##### Records for the exercise #####

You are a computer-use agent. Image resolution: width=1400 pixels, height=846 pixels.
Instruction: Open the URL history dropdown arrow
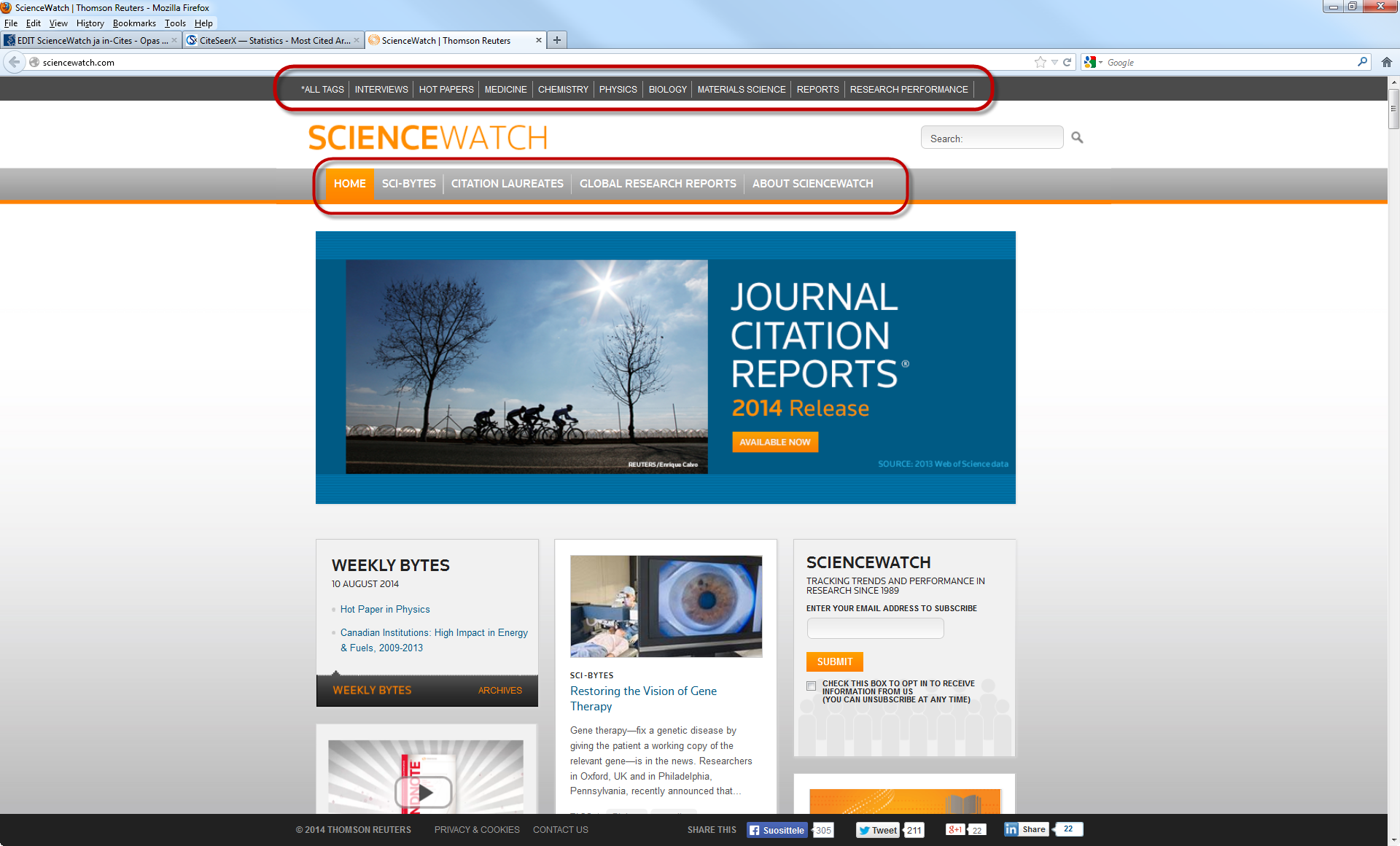1054,63
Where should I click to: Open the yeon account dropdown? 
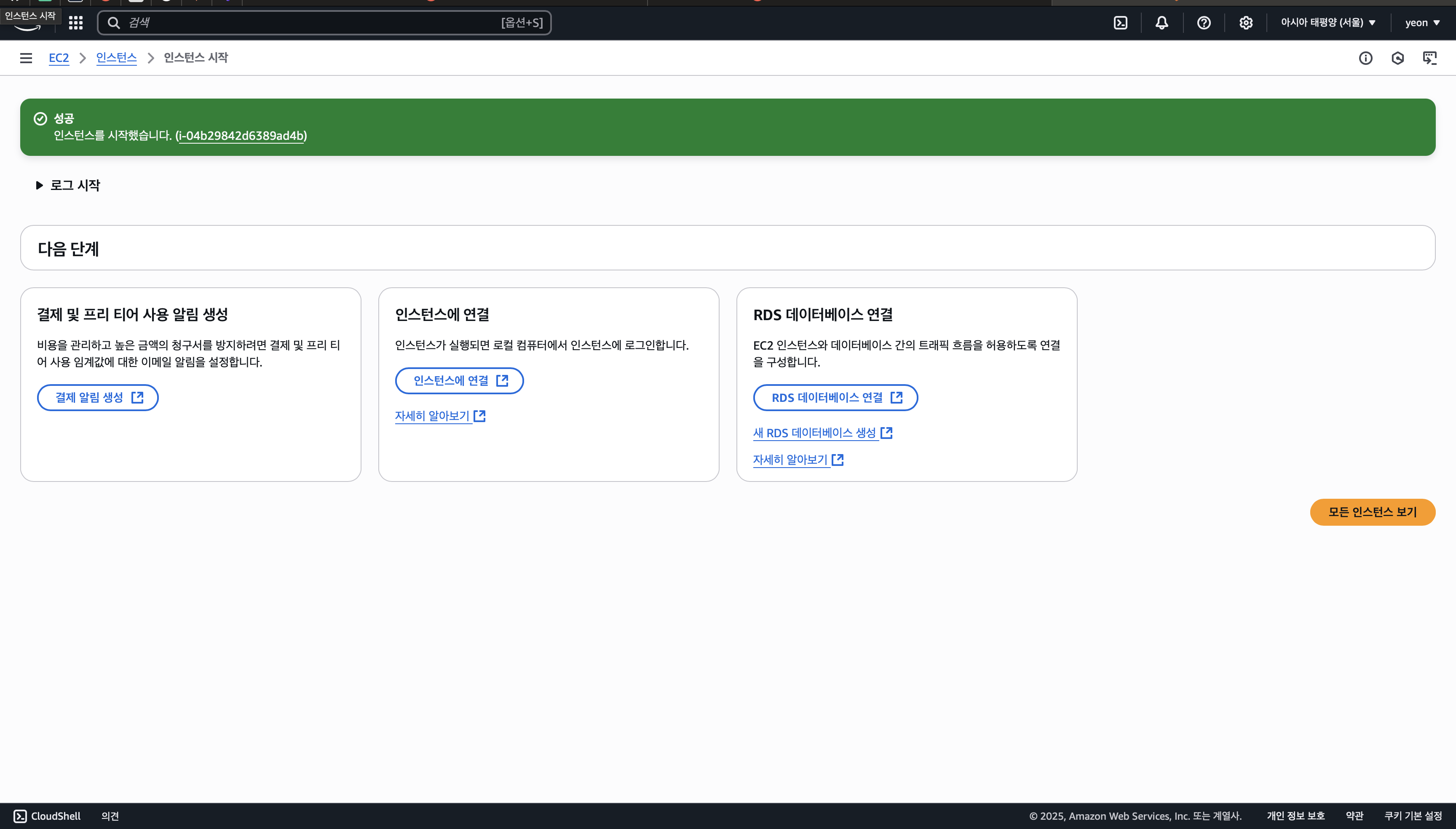pyautogui.click(x=1422, y=23)
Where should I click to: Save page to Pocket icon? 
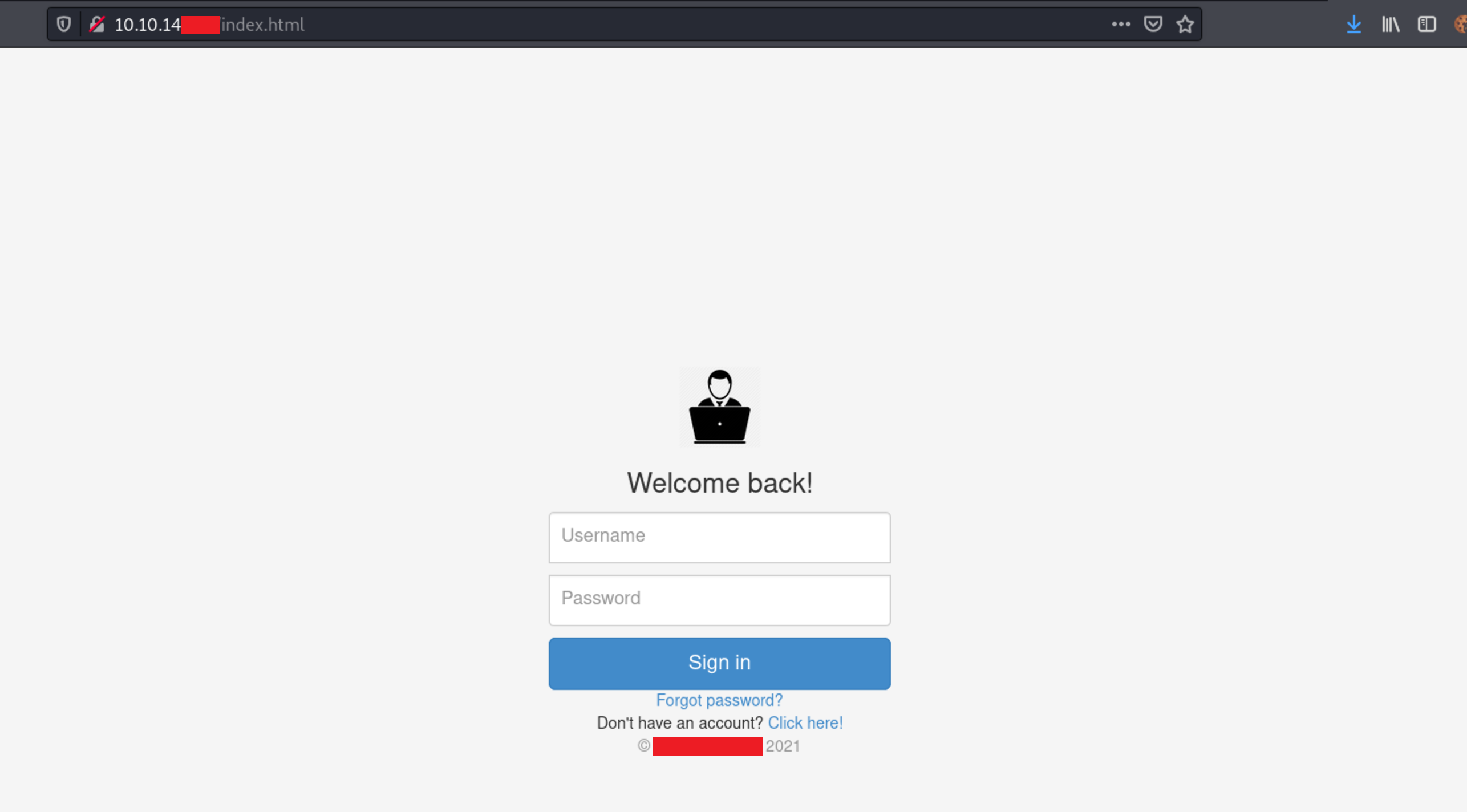[x=1153, y=24]
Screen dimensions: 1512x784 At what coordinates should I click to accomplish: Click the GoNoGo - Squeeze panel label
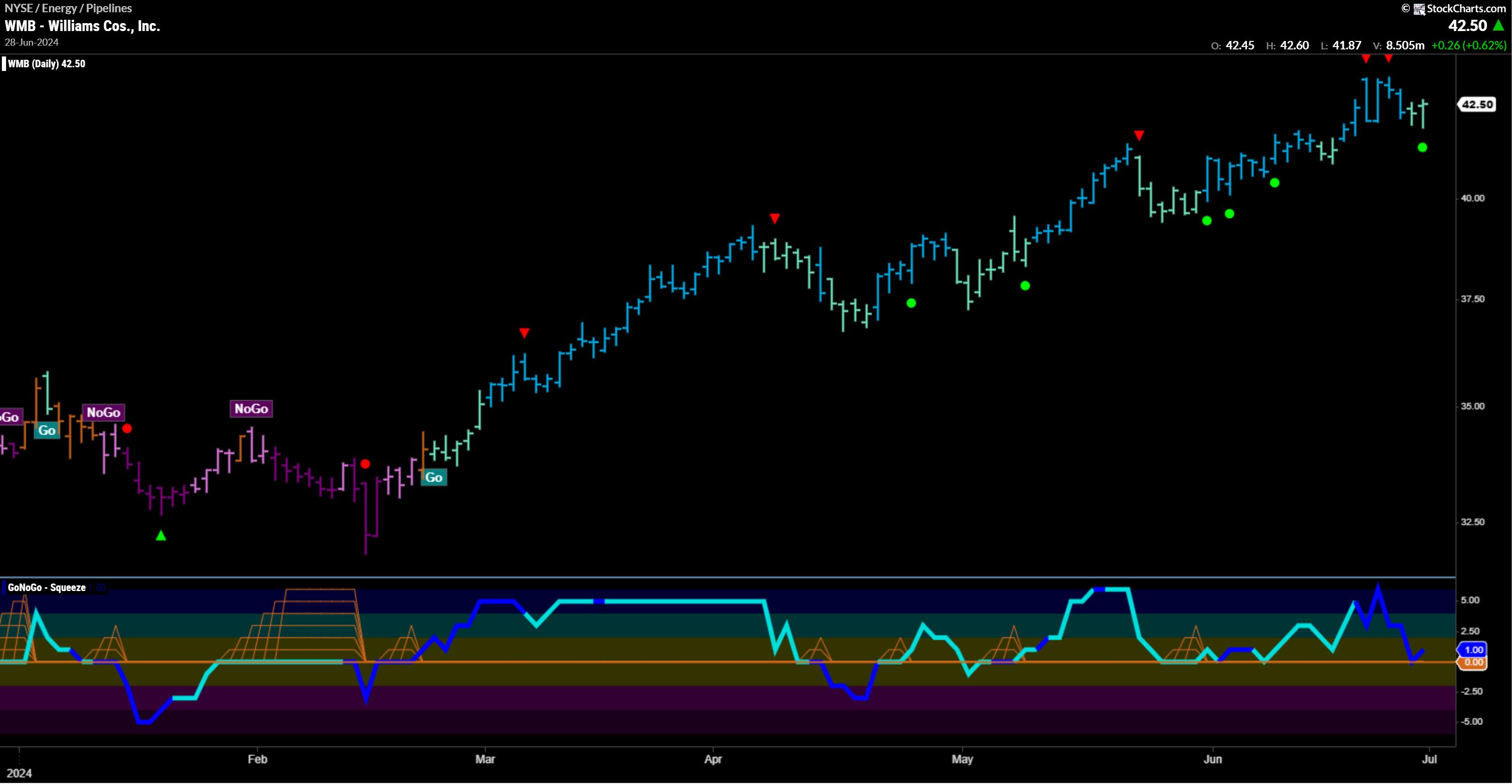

#####

■ What needs to be done
Please restate all of the listing above word for word, with no pictures.

■ Answer section
You are a computer-use agent. Image resolution: width=1400 pixels, height=846 pixels.
Instruction: Open the URL history dropdown arrow
1054,63
Where should I click to: Open the yeon account dropdown? 
pyautogui.click(x=1422, y=23)
Where should I click to: Save page to Pocket icon? 
[x=1153, y=24]
Screen dimensions: 1512x784 At what coordinates should I click to accomplish: Click the GoNoGo - Squeeze panel label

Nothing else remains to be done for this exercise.